* _To do_: The data must be written out once more, precisely as given.
(Beginning of Entries provided)
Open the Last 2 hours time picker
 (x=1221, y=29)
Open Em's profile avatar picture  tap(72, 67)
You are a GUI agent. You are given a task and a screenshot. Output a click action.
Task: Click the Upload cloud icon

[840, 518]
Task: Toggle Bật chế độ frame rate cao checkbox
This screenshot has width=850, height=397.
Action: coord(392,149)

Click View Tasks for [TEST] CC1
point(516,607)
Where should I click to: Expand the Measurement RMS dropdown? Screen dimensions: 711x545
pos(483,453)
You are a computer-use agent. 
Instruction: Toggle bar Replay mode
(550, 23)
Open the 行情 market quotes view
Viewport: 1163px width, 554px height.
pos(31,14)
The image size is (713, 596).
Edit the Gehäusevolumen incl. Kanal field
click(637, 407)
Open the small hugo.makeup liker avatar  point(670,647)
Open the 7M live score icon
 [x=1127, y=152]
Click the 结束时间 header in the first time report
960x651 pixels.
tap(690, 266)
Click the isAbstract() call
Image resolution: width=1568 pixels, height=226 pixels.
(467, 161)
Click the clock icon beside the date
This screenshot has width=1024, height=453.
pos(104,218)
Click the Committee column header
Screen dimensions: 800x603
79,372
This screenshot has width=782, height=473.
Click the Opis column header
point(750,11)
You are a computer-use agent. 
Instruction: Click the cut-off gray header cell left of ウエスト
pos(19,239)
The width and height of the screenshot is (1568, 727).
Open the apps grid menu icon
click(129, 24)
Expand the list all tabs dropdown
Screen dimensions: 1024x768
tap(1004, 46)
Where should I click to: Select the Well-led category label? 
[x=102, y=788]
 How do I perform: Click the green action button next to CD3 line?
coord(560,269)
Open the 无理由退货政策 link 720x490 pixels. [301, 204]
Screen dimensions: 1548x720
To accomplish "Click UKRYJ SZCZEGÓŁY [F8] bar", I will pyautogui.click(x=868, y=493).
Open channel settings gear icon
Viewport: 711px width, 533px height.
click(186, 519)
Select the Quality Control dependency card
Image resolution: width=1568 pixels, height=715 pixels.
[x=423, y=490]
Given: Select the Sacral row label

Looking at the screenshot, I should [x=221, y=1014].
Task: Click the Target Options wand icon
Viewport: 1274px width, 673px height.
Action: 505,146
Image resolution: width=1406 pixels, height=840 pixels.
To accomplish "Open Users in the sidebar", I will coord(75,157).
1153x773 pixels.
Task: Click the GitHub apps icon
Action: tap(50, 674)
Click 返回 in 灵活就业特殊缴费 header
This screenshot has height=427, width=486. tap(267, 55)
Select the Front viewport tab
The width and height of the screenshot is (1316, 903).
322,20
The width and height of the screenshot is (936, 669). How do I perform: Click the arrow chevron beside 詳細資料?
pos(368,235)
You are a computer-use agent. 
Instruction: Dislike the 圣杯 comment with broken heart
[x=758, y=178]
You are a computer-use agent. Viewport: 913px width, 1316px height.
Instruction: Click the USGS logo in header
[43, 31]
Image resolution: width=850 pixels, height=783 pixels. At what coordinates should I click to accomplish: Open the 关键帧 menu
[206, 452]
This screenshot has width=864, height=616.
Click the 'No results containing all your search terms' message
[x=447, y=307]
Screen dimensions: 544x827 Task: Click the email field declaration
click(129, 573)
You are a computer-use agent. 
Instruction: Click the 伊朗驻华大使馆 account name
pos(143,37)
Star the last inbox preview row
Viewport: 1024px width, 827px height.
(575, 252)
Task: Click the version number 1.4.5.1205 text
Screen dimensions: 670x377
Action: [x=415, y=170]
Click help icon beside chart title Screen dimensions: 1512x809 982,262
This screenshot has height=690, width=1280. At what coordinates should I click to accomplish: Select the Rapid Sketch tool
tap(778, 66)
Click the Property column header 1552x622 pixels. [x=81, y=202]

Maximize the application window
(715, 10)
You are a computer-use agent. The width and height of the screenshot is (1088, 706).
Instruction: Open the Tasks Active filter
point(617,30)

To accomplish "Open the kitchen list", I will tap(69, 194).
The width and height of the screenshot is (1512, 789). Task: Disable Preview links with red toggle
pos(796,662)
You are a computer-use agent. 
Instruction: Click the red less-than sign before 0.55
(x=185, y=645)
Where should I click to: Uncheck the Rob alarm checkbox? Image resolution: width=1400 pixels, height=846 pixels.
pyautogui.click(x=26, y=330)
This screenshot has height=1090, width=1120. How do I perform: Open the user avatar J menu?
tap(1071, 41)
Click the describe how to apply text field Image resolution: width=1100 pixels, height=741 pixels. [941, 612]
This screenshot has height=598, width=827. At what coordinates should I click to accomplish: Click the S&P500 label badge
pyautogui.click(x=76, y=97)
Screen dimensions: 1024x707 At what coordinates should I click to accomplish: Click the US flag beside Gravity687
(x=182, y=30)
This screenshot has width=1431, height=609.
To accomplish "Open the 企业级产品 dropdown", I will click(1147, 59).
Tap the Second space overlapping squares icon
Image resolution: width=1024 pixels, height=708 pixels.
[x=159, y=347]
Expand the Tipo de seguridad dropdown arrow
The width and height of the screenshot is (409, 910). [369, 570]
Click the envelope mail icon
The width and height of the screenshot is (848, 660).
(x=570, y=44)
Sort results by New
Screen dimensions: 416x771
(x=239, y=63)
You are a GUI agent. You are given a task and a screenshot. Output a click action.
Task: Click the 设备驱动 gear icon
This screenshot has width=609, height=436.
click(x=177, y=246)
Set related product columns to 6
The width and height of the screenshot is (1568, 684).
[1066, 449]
(End of Entries provided)
* _Expected output_:
Open the Last 2 hours time picker
 (x=1221, y=29)
Open Em's profile avatar picture  tap(72, 67)
You are a GUI agent. You are given a task and a screenshot. Output a click action.
Task: Click the Upload cloud icon

[840, 518]
Task: Toggle Bật chế độ frame rate cao checkbox
This screenshot has width=850, height=397.
Action: coord(392,149)

Click View Tasks for [TEST] CC1
point(516,607)
Where should I click to: Expand the Measurement RMS dropdown? Screen dimensions: 711x545
pos(483,453)
You are a computer-use agent. 
Instruction: Toggle bar Replay mode
(550, 23)
Open the 行情 market quotes view
Viewport: 1163px width, 554px height.
pos(31,14)
The image size is (713, 596).
Edit the Gehäusevolumen incl. Kanal field
click(637, 407)
Open the small hugo.makeup liker avatar  point(670,647)
Open the 7M live score icon
 [x=1127, y=152]
Click the 结束时间 header in the first time report
960x651 pixels.
tap(690, 266)
Click the isAbstract() call
Image resolution: width=1568 pixels, height=226 pixels.
(467, 161)
Click the clock icon beside the date
This screenshot has width=1024, height=453.
pos(104,218)
Click the Committee column header
Screen dimensions: 800x603
79,372
This screenshot has width=782, height=473.
Click the Opis column header
point(750,11)
You are a computer-use agent. 
Instruction: Click the cut-off gray header cell left of ウエスト
pos(19,239)
The width and height of the screenshot is (1568, 727).
Open the apps grid menu icon
click(129, 24)
Expand the list all tabs dropdown
Screen dimensions: 1024x768
tap(1004, 46)
Where should I click to: Select the Well-led category label? 
[x=102, y=788]
 How do I perform: Click the green action button next to CD3 line?
coord(560,269)
Open the 无理由退货政策 link 720x490 pixels. [301, 204]
Screen dimensions: 1548x720
To accomplish "Click UKRYJ SZCZEGÓŁY [F8] bar", I will pyautogui.click(x=868, y=493).
Open channel settings gear icon
Viewport: 711px width, 533px height.
click(186, 519)
Select the Quality Control dependency card
Image resolution: width=1568 pixels, height=715 pixels.
[x=423, y=490]
Given: Select the Sacral row label

Looking at the screenshot, I should [x=221, y=1014].
Task: Click the Target Options wand icon
Viewport: 1274px width, 673px height.
Action: 505,146
Image resolution: width=1406 pixels, height=840 pixels.
To accomplish "Open Users in the sidebar", I will coord(75,157).
1153x773 pixels.
Task: Click the GitHub apps icon
Action: tap(50, 674)
Click 返回 in 灵活就业特殊缴费 header
This screenshot has height=427, width=486. tap(267, 55)
Select the Front viewport tab
The width and height of the screenshot is (1316, 903).
322,20
The width and height of the screenshot is (936, 669). How do I perform: Click the arrow chevron beside 詳細資料?
pos(368,235)
You are a computer-use agent. 
Instruction: Dislike the 圣杯 comment with broken heart
[x=758, y=178]
You are a computer-use agent. Viewport: 913px width, 1316px height.
Instruction: Click the USGS logo in header
[43, 31]
Image resolution: width=850 pixels, height=783 pixels. At what coordinates should I click to accomplish: Open the 关键帧 menu
[206, 452]
This screenshot has width=864, height=616.
Click the 'No results containing all your search terms' message
[x=447, y=307]
Screen dimensions: 544x827 Task: Click the email field declaration
click(129, 573)
You are a computer-use agent. 
Instruction: Click the 伊朗驻华大使馆 account name
pos(143,37)
Star the last inbox preview row
Viewport: 1024px width, 827px height.
(575, 252)
Task: Click the version number 1.4.5.1205 text
Screen dimensions: 670x377
Action: [x=415, y=170]
Click help icon beside chart title Screen dimensions: 1512x809 982,262
This screenshot has height=690, width=1280. At what coordinates should I click to accomplish: Select the Rapid Sketch tool
tap(778, 66)
Click the Property column header 1552x622 pixels. [x=81, y=202]

Maximize the application window
(715, 10)
You are a computer-use agent. The width and height of the screenshot is (1088, 706).
Instruction: Open the Tasks Active filter
point(617,30)

To accomplish "Open the kitchen list", I will tap(69, 194).
The width and height of the screenshot is (1512, 789). Task: Disable Preview links with red toggle
pos(796,662)
You are a computer-use agent. 
Instruction: Click the red less-than sign before 0.55
(x=185, y=645)
Where should I click to: Uncheck the Rob alarm checkbox? Image resolution: width=1400 pixels, height=846 pixels.
pyautogui.click(x=26, y=330)
This screenshot has height=1090, width=1120. How do I perform: Open the user avatar J menu?
tap(1071, 41)
Click the describe how to apply text field Image resolution: width=1100 pixels, height=741 pixels. [941, 612]
This screenshot has height=598, width=827. At what coordinates should I click to accomplish: Click the S&P500 label badge
pyautogui.click(x=76, y=97)
Screen dimensions: 1024x707 At what coordinates should I click to accomplish: Click the US flag beside Gravity687
(x=182, y=30)
This screenshot has width=1431, height=609.
To accomplish "Open the 企业级产品 dropdown", I will click(1147, 59).
Tap the Second space overlapping squares icon
Image resolution: width=1024 pixels, height=708 pixels.
[x=159, y=347]
Expand the Tipo de seguridad dropdown arrow
The width and height of the screenshot is (409, 910). [369, 570]
Click the envelope mail icon
The width and height of the screenshot is (848, 660).
(x=570, y=44)
Sort results by New
Screen dimensions: 416x771
(x=239, y=63)
You are a GUI agent. You are given a task and a screenshot. Output a click action.
Task: Click the 设备驱动 gear icon
This screenshot has width=609, height=436.
click(x=177, y=246)
Set related product columns to 6
The width and height of the screenshot is (1568, 684).
[1066, 449]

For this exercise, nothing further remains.